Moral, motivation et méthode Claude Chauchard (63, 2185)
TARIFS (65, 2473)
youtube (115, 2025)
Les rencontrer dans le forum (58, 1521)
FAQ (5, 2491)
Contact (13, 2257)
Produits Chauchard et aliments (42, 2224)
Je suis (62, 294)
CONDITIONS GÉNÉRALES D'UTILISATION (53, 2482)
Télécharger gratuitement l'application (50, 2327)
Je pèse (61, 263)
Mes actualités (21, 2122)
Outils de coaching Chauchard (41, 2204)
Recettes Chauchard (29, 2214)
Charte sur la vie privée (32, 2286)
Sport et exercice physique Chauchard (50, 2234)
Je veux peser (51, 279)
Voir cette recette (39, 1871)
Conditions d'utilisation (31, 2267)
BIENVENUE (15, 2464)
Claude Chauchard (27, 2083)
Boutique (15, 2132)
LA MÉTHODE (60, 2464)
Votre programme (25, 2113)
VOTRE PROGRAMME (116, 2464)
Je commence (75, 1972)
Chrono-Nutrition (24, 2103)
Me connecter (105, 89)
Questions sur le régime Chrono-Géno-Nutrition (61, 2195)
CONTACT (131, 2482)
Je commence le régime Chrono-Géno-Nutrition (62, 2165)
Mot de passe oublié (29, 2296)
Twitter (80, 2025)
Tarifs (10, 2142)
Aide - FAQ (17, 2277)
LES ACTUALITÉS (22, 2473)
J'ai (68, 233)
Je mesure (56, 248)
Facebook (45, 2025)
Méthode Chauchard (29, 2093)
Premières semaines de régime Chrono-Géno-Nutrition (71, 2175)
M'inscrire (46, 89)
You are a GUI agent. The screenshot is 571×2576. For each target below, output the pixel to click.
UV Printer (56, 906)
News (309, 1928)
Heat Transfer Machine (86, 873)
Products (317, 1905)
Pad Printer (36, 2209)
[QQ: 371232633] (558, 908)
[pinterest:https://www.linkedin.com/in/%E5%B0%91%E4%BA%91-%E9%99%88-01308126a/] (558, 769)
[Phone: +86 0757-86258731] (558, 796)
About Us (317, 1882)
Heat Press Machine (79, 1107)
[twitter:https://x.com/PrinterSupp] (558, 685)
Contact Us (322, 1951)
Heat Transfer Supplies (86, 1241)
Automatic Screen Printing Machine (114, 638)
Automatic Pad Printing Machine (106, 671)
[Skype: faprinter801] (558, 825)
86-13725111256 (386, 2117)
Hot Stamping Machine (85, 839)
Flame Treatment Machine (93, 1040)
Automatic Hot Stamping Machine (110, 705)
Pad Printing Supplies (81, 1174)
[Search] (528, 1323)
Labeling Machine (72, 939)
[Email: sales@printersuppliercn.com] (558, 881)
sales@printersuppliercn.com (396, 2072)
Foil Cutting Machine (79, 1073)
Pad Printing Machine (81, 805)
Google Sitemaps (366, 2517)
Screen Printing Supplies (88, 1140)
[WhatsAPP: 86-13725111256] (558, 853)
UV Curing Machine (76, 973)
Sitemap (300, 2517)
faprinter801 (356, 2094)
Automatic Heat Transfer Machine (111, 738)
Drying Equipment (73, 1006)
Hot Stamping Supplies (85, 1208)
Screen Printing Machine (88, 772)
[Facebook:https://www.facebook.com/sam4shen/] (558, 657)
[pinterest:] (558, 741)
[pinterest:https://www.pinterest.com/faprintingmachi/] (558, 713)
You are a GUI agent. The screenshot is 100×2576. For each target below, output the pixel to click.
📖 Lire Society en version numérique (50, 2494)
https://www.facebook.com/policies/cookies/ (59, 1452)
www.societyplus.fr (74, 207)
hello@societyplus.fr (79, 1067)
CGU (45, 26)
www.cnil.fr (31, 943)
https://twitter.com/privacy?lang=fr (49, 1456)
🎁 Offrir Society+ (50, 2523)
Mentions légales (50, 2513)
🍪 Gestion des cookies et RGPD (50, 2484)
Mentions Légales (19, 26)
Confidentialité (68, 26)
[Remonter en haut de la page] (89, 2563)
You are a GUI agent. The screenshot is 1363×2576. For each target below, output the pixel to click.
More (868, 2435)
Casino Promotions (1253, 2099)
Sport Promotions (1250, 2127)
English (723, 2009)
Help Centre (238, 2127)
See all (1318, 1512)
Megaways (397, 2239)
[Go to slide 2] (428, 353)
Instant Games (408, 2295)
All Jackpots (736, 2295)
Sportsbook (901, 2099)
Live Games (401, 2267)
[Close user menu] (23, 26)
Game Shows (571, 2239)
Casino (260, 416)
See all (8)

WHAT THE EXERCISE ASKS — The full set of entries must be transcribed exactly.

TASK RESPONSE —
Moral, motivation et méthode Claude Chauchard (63, 2185)
TARIFS (65, 2473)
youtube (115, 2025)
Les rencontrer dans le forum (58, 1521)
FAQ (5, 2491)
Contact (13, 2257)
Produits Chauchard et aliments (42, 2224)
Je suis (62, 294)
CONDITIONS GÉNÉRALES D'UTILISATION (53, 2482)
Télécharger gratuitement l'application (50, 2327)
Je pèse (61, 263)
Mes actualités (21, 2122)
Outils de coaching Chauchard (41, 2204)
Recettes Chauchard (29, 2214)
Charte sur la vie privée (32, 2286)
Sport et exercice physique Chauchard (50, 2234)
Je veux peser (51, 279)
Voir cette recette (39, 1871)
Conditions d'utilisation (31, 2267)
BIENVENUE (15, 2464)
Claude Chauchard (27, 2083)
Boutique (15, 2132)
LA MÉTHODE (60, 2464)
Votre programme (25, 2113)
VOTRE PROGRAMME (116, 2464)
Je commence (75, 1972)
Chrono-Nutrition (24, 2103)
Me connecter (105, 89)
Questions sur le régime Chrono-Géno-Nutrition (61, 2195)
CONTACT (131, 2482)
Je commence le régime Chrono-Géno-Nutrition (62, 2165)
Mot de passe oublié (29, 2296)
Twitter (80, 2025)
Tarifs (10, 2142)
Aide - FAQ (17, 2277)
LES ACTUALITÉS (22, 2473)
J'ai (68, 233)
Je mesure (56, 248)
Facebook (45, 2025)
Méthode Chauchard (29, 2093)
Premières semaines de régime Chrono-Géno-Nutrition (71, 2175)
M'inscrire (46, 89)
You are a GUI agent. The screenshot is 571×2576. For each target below, output the pixel to click.
UV Printer (56, 906)
News (309, 1928)
Heat Transfer Machine (86, 873)
Products (317, 1905)
Pad Printer (36, 2209)
[QQ: 371232633] (558, 908)
[pinterest:https://www.linkedin.com/in/%E5%B0%91%E4%BA%91-%E9%99%88-01308126a/] (558, 769)
[Phone: +86 0757-86258731] (558, 796)
About Us (317, 1882)
Heat Press Machine (79, 1107)
[twitter:https://x.com/PrinterSupp] (558, 685)
Contact Us (322, 1951)
Heat Transfer Supplies (86, 1241)
Automatic Screen Printing Machine (114, 638)
Automatic Pad Printing Machine (106, 671)
[Skype: faprinter801] (558, 825)
86-13725111256 (386, 2117)
Hot Stamping Machine (85, 839)
Flame Treatment Machine (93, 1040)
Automatic Hot Stamping Machine (110, 705)
Pad Printing Supplies (81, 1174)
[Search] (528, 1323)
Labeling Machine (72, 939)
[Email: sales@printersuppliercn.com] (558, 881)
sales@printersuppliercn.com (396, 2072)
Foil Cutting Machine (79, 1073)
Pad Printing Machine (81, 805)
Google Sitemaps (366, 2517)
Screen Printing Supplies (88, 1140)
[WhatsAPP: 86-13725111256] (558, 853)
UV Curing Machine (76, 973)
Sitemap (300, 2517)
faprinter801 (356, 2094)
Automatic Heat Transfer Machine (111, 738)
Drying Equipment (73, 1006)
Hot Stamping Supplies (85, 1208)
Screen Printing Machine (88, 772)
[Facebook:https://www.facebook.com/sam4shen/] (558, 657)
[pinterest:] (558, 741)
[pinterest:https://www.pinterest.com/faprintingmachi/] (558, 713)
You are a GUI agent. The screenshot is 100×2576. For each target below, output the pixel to click.
📖 Lire Society en version numérique (50, 2494)
https://www.facebook.com/policies/cookies/ (59, 1452)
www.societyplus.fr (74, 207)
hello@societyplus.fr (79, 1067)
CGU (45, 26)
www.cnil.fr (31, 943)
https://twitter.com/privacy?lang=fr (49, 1456)
🎁 Offrir Society+ (50, 2523)
Mentions légales (50, 2513)
🍪 Gestion des cookies et RGPD (50, 2484)
Mentions Légales (19, 26)
Confidentialité (68, 26)
[Remonter en haut de la page] (89, 2563)
You are a GUI agent. The screenshot is 1363×2576. For each target below, output the pixel to click.
More (868, 2435)
Casino Promotions (1253, 2099)
Sport Promotions (1250, 2127)
English (723, 2009)
Help Centre (238, 2127)
See all (1318, 1512)
Megaways (397, 2239)
[Go to slide 2] (428, 353)
Instant Games (408, 2295)
All Jackpots (736, 2295)
Sportsbook (901, 2099)
Live Games (401, 2267)
[Close user menu] (23, 26)
Game Shows (571, 2239)
Casino (260, 416)
See all (8)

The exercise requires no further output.